Difficile pourtant, à la lecture de ce texte, de parler d' »imagination au pouvoir » – si ce n’est lorsqu’il s’agit de faire la part belle aux opérateurs historiques privés. Et puis, moi aussi, je pourrais me prêter à ce petit jeu des grands auteurs et, à mon tour, évoquer le même André Malraux qui écrivait dans Antimémoires : « La vérité d’un homme, c’est d’abord ce qu’il cache. Sa réalité : le masque qu’il porte ». A l’appui de cette illustre citation, je pourrais alors dire que la « vérité » de ce texte, ne réside pas tant ses objectifs affichés – nous les partageons ! – que dans les moyens qu’il met en œuvre pour y parvenir – et nous ne les partageons pas ! Je pourrais alors dire que la « réalité » de ce texte, ou plus précisément sa temporalité, n’est pas l’avenir mais plutôt le passé. Car à l’évidence, le terme » télévision du futur » apparaît quelque peu décalé tant ce projet de loi relève d’une vision archaïque des médias à l’ère du numérique. A moins qu’il ne s’agisse tout simplement d’une erreur de concordance des temps et, dans ce cas, acceptez, Monsieur le Ministre, la correction de votre copie proposée par l’Association des Villes et Collectivités pour les Communications électroniques et l’Audiovisuel (AVICCA) qui estime plus approprié de parler de « télévision du futur antérieur ».
Vision datée donc. Mais comment aurait-il pu en être autrement ? Car il est évident que le parti pris qui a présidé à l’élaboration de ce texte vous a conduit à faire l’impasse sur les évolutions majeures opérées ces dernières années dans le domaine de l’audiovisuel. La relation des téléspectateurs au petit écran s’est considérablement transformée. En témoignent par exemple l’émergence de nouveaux modes de consommation, comme la vidéo à la demande, les web-télés ou encore le podcasting. Même Etienne Mougeotte estime, dans Le Monde du 30 décembre dernier, qu' »il n’y a plus d’effet de chaînes ». Et pourtant, la télévision que vous nous proposez reste ce média unidirectionnel et prescriptif.

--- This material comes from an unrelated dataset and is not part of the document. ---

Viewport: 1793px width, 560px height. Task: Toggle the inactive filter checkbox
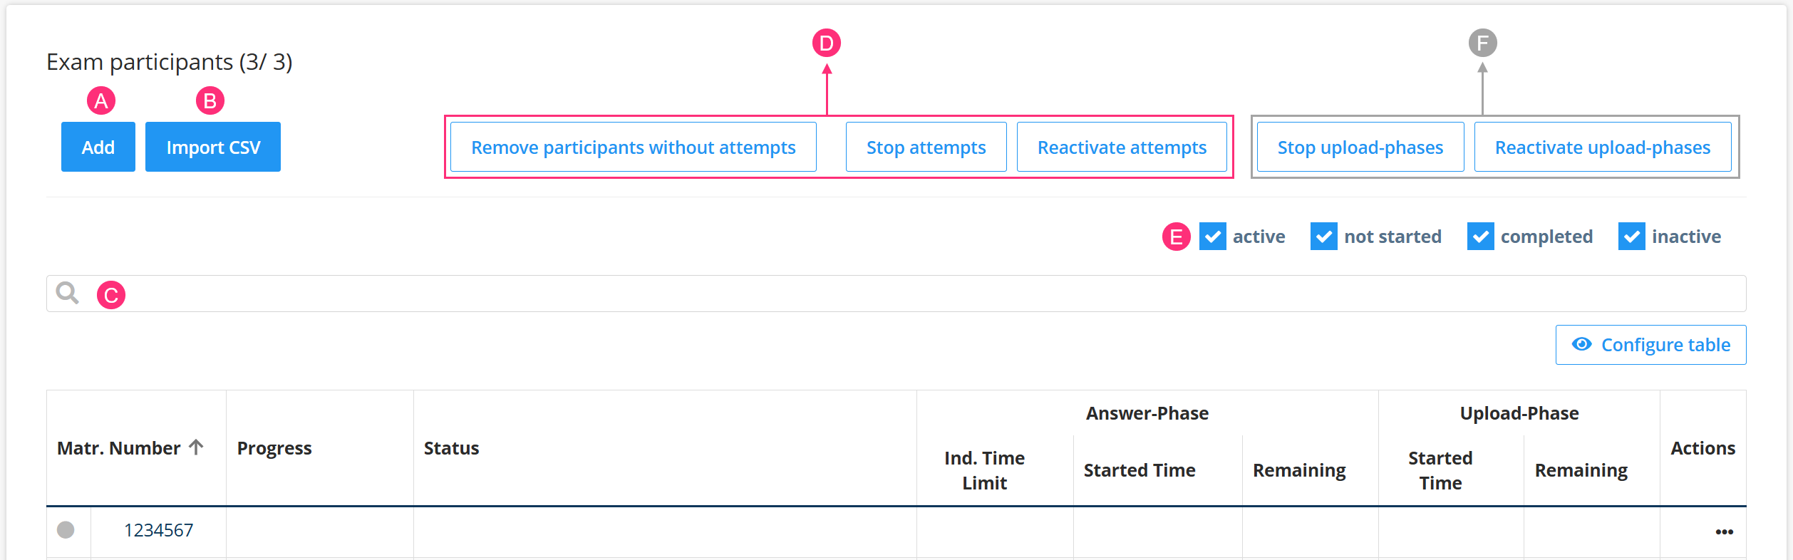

Voilà pourquoi, mes chers collègues, faute d’avoir engagé une réflexion sur ce qu’est et sera la télévision, ce projet de loi s’inscrit à contre courant de ces évolutions. Et voilà pourquoi, Monsieur le Ministre, ce projet de loi, que l’on peut qualifier sans polémique aucune, de conservateur, ne pourra, hélas, recueillir un vote dépassant les clivages partisans, comme pourtant vous l’appelez de vos vœux. Ce manque criant de vision à long terme conduit, en effet, à ne pas éviter deux écueils majeurs.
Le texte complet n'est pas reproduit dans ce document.